Sudahlah mungkin kita memang tidak di takdirkan untuk bersama. Aku hanya bisa memandangnya dari kejauhan, merekam setiap gerak-geriknya dalam memori. Rasanya masa lalu saat aku bersamanya hanyalah mimpi indah dalam hidupku, dan seperti tidak pernah benar-benar terjadi.
Hari berganti hari. Minggu berganti minggu. Bulan berganti bulan. Ujian Nasional sudah semakin mendekat. Kini aku mencoba untuk tidak peduli terhadap Alvin. Dan mulai menyibukkan diriku dengan belajar, dan seperti mimpiku yang ingin menjadi salah satu mahasiswi di Universitas Indonesia. Ya aku tahu, masuk UI itu memang tidak mudah, aku harus mengalahkan beribu-ribu orang untuk mendapatkan satu kursi di universitas tersebut. Meski bayangan Alvin belum benar-benar hilang, aku harus bisa menggantikannya dengan bayangan sebuah almamater UI nanti.

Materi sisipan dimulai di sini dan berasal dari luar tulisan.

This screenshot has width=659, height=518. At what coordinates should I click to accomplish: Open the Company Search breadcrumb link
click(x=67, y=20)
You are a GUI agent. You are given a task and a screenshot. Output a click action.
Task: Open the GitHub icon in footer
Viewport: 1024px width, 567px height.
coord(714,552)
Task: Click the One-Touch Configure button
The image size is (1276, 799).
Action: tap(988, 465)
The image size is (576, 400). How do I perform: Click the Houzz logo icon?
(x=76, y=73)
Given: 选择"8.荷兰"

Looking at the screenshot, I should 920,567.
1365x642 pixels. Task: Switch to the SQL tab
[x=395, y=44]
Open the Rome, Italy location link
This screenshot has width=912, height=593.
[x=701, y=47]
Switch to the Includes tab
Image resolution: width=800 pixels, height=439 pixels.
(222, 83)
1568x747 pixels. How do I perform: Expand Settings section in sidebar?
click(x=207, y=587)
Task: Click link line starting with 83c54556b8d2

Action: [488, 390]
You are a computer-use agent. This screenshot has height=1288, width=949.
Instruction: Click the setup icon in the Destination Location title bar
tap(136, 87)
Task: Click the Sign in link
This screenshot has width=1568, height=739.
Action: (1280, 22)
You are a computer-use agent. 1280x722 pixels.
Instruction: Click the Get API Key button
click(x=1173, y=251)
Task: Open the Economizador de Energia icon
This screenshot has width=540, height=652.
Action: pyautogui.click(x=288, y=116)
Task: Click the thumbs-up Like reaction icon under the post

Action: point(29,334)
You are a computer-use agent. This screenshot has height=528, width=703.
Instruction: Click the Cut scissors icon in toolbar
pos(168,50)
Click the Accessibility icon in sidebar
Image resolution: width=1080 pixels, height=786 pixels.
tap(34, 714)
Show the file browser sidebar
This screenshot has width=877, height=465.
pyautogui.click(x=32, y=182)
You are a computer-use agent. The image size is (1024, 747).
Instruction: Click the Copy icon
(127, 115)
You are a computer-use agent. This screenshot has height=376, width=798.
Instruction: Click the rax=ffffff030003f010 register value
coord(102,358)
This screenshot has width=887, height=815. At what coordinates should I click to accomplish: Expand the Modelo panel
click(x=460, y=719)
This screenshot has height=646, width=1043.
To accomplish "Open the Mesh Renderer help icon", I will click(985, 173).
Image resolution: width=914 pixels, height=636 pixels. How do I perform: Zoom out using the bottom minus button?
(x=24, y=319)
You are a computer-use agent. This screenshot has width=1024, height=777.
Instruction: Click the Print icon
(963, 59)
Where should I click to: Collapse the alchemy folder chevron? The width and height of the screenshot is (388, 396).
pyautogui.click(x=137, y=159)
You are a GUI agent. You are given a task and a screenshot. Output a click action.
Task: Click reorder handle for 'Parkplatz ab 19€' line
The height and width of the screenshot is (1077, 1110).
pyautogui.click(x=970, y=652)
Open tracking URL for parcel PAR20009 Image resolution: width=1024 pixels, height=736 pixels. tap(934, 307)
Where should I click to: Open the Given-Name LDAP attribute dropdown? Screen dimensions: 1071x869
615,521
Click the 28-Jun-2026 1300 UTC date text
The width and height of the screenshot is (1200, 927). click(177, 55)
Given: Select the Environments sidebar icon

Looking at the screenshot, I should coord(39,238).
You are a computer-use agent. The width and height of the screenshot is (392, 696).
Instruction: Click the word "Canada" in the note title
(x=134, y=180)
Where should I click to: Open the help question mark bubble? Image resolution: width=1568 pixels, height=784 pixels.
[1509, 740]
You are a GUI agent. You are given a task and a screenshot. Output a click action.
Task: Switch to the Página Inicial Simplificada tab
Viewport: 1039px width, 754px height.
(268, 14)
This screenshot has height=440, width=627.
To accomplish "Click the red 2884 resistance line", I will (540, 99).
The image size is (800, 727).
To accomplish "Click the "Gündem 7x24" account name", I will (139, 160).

Hari itu pun datang. Aku telah berusaha semampuku, dan bagaimana pun hasilnya mungki itu adalah yang terbaik untukku. 4 hari kami semua bertempur untuk mendapatkan sebuah kata ‘LULUS’. Ada yang belajar dengan mati-matian, ada pula yang sibuk mencari kunci jawaban kesana kemari, dan ada pula yang hanya diam dan pasrah dengan segala yang terjadi.
Rasanya berat sekali untuk menempuh 4hari itu, namun kini aku telah melewatinya. Aku telah melewati jurang dalam kehidupan. Kemana tujuanku nanti?  Entahlah.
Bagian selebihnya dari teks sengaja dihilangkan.